_Excerpt to read_:
◆ ◆ ◆ ◆ ◆
Q: How is it possible for parents to give their adopted children away on the internet without oversight from social services or the courts?

If courts or social service agencies are not notified of the transfers, they might never know it took place. That’s part of the allure of the Internet groups: Like-minded parents meet there and decide to handle custody transfers privately, through a basic “power of attorney” document. The document needn’t be filed anywhere, but it is presented to schools when the new “parents” seek to enroll the child.

Q: What drives a parent to simply give a child away to strangers on the internet?

In a word, desperation. The parents who turned to the Internet forums talked about how desperate they were for help. Often, they said, the children they adopted overseas brought with them behavioral problems that proved overwhelming, and the parents decried the lack of government assistance. In some cases, they said, they grew afraid of the child they adopted and looked to others to take in the child if only to protect those in their households.
◆ ◆ ◆ ◆ ◆
_Dataset excerpts_:
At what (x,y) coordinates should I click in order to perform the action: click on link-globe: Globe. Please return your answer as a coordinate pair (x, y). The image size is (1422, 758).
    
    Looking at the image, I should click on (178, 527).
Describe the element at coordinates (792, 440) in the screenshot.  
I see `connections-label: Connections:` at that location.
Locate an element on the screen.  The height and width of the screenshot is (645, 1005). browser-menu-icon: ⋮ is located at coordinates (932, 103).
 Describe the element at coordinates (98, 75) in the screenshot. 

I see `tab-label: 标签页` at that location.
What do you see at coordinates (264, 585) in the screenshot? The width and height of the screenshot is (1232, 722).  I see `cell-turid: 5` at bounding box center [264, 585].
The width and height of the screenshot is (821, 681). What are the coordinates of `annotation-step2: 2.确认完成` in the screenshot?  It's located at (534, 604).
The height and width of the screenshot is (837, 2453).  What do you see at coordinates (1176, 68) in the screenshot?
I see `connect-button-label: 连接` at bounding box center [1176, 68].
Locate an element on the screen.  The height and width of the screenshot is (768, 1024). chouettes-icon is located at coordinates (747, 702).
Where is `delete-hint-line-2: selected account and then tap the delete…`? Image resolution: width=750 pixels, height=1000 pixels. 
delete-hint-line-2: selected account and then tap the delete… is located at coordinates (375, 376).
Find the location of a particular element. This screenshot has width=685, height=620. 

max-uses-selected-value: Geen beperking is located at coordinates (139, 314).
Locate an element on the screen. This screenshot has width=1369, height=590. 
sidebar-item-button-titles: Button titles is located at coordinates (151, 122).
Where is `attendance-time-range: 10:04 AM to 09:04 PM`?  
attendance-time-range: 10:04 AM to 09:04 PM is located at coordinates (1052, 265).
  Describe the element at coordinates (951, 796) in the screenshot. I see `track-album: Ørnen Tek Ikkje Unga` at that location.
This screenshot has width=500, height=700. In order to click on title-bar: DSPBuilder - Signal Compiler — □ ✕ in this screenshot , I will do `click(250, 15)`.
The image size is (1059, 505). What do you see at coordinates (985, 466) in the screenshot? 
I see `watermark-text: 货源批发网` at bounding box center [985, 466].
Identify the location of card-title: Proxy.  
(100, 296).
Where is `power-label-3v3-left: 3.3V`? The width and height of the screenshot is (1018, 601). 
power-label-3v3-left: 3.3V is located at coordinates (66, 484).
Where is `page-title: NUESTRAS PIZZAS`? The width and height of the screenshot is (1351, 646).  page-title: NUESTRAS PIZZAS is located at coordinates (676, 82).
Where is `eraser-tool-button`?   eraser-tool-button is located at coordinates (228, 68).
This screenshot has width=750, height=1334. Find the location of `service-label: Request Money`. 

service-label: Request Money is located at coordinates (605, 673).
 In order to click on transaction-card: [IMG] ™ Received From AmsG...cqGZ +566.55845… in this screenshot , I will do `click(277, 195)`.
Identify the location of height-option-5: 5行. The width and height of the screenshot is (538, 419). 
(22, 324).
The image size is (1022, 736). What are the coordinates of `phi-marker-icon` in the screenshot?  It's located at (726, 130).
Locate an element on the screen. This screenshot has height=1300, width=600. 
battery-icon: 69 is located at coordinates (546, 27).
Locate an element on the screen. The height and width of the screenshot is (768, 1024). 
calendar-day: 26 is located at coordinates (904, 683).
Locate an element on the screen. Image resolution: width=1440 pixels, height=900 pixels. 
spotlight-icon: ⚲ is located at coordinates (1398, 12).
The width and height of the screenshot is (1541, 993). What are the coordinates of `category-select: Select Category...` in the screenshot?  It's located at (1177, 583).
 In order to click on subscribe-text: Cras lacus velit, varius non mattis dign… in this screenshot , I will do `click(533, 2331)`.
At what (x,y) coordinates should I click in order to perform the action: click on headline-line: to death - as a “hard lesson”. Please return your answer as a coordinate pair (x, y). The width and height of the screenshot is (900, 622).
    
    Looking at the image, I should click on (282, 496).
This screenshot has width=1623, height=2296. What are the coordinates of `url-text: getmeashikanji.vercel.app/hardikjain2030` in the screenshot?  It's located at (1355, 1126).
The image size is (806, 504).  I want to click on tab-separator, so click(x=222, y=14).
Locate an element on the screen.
◆ ◆ ◆ ◆ ◆
_What the task asks_: Continue the question-and-answer text on parents who hand off their adopted children through internet groups, starting after its final sentence.

_Final answer_:
Q: You report on a couple, the Easons, apparent serial offenders in “re-homing” and neglecting children. What was their modus operandi?

Online, Nicole Eason went by the names Big Momma and Momma Bear. Megan found that Eason used the online bulletin boards to reach out to parents who were seeking new homes for unwanted children. Her biological children, a boy and a girl, had been taken away from her by government authorities; one sheriff’s report indicated that the “parents have severe psychiatric problems as well as violent tendencies.” The Easons did not share that information with the parents they reached out to online, and those who sent their children to the Easons explained to us that they considered the Easons to be sincere. One told us that Eason “seemed wonderful.” The Easons also presented to prospective parents a “home study,” an assessment of prospective parents that’s supposed to be done by a social worker who visits the house. The Easons fabricated theirs. Although it fooled one family (even though the father was a police officer), we found reasons to question the document that he didn’t spot. First, the address listed for the social worker who purportedly did the home study is a P.O. box that corresponds to one listed under the name of Nicole’s biological daughter, who was taken away from the Easons years earlier. Second, the social worker listed on the fake home study is the name of a child welfare worker in another state; that woman had in fact visited the Easons’ home in 2002, but it wasn’t to vouch for their parenting. Rather, it was to take away their infant son.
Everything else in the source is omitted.